By Adam Stroud
The government of Canada announced Friday it’s funding $1.1 million for projects to combat and prevent cyberviolence against young women and girls.
The funding will go to eight projects in various communities across Canada. Three of the projects are in the Ottawa region, two are in Quebec, and there is one in each of Mississagua, Ont.; Estevan, Sask.; and Stephenvile, N.L.
The announcement was made at an event hosted by the Ottawa Coalition to End Violence Against Women.
Dr. K. Kellie Leitch, Minister of Labour and Minister of Status of Women said the government supports initiatives that help victims of cyberviolence.
“Our government is committed to ending violence against women and girls in all its forms,” she said.
“By targeting such violence, these projects strengthen our communities and make a positive difference in the lives of women and girls.”
Safe City Mississauga is a registered crime prevention charity and the recipient of $166,000 over two years as part of the project.
Jessica Newton is a project co-ordinator at Safe City Mississauga. She said the charity is grateful for the money.
“We’re very happy to have received it and to get started on it,” she said.
Newton said the first stage of the project will be what she called a “needs assessment.”
“We’re going to be gathering up young girls, but also some boys, and get them to tell us about their experiences,” she said.
Newton said once they have determined what young people are seeing and experiencing online Safe City Mississauga will use its research and funding money for a new prevention initiative.
[The term cyberviolence] focuses more on the sexual violence aspect of it. So spreading nude pictures or unflattering photographs, that kind of stuff.
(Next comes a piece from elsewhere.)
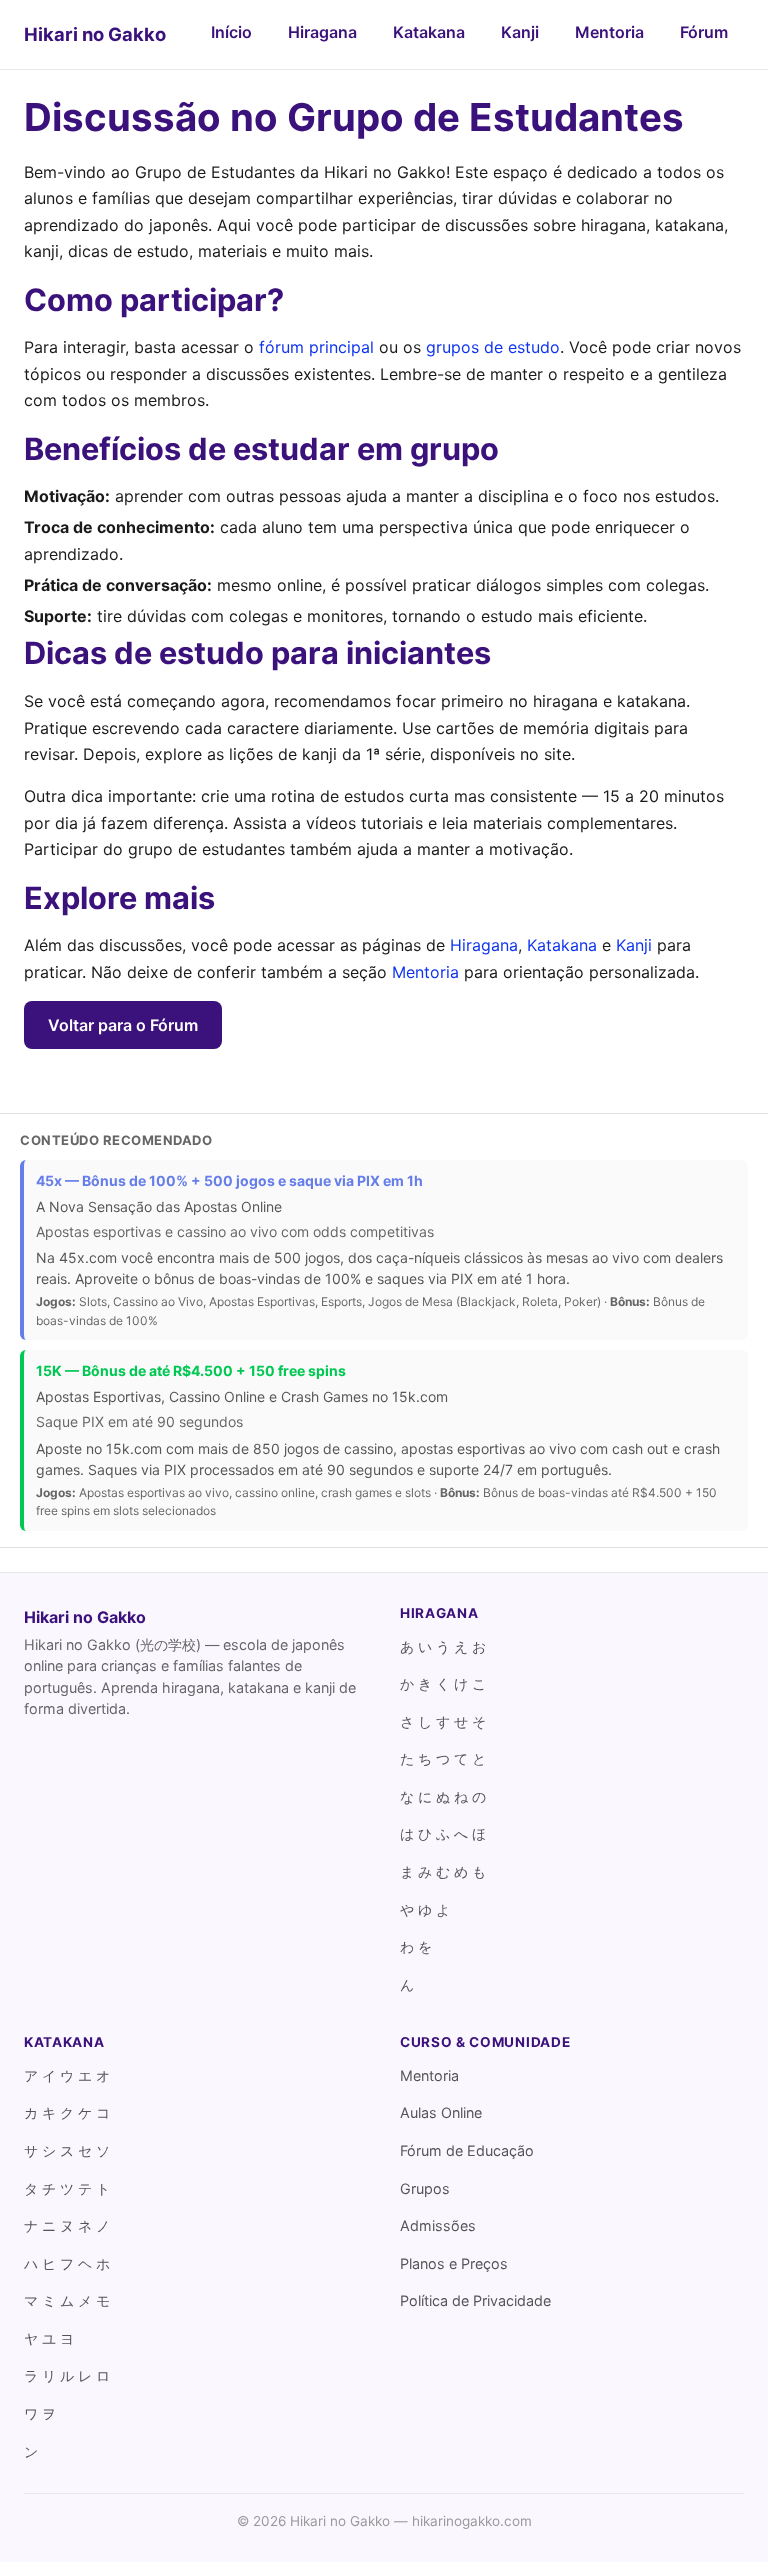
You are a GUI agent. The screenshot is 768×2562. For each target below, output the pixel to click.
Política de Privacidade (475, 2300)
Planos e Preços (454, 2263)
The eight projects announced Friday are receiving funding under Status of Women Canada’s call for proposals entitles “Cyber and Sexual Violence: Helping Communities Respond.”
What is cyberviolence?
In the Friday’s announcement there was no clarification on what is cyberviolence and what distinguishes it from cyber bullying.
Newton told Humber News the distinction is subtle but the term cyberviolence encompasses some of the most insidious online behavior.
“[The term cyberviolence] focuses more on the sexual violence aspect of it. So spreading nude pictures or unflattering photographs, that kind of stuff.”
Cyber bullying has been a headline-making problem in Canada for several years.
Glen Canning’s daughter took her own life after a high profile case of cyberviolence in 2013.
The Halifax man has since become an activist and advocate for the victims of cyber bullying and their families.
Laws can only do so much
Canning told Humber News that the news of the funding is “wonderful,” but the real challenge in fighting cyberviolence is educating an unprepared and improperly trained police force.
“I’ve heard from numerous people all across Canada and they all share a very similar story,” he said.
“When they’re being bullied or cyber bullied or just tormented, terrorized, harassed online and they go to their police department and they’re met with … a police officer who has no idea what in the world to do next because it’s a cyber crime and they’re just not trained for that.”
Canning also emphasized the importance on teaching the next generation about empathy as well as how to properly use mass communication tools.
“Laws can only do so much. I think the key to this is going into schools [and] talking to children,” he said.
Most important is to stand up against injustice and not be a bystander, Canning said.
“Being a bystander means you really are siding with the people who are using these tools as weapons,” he said.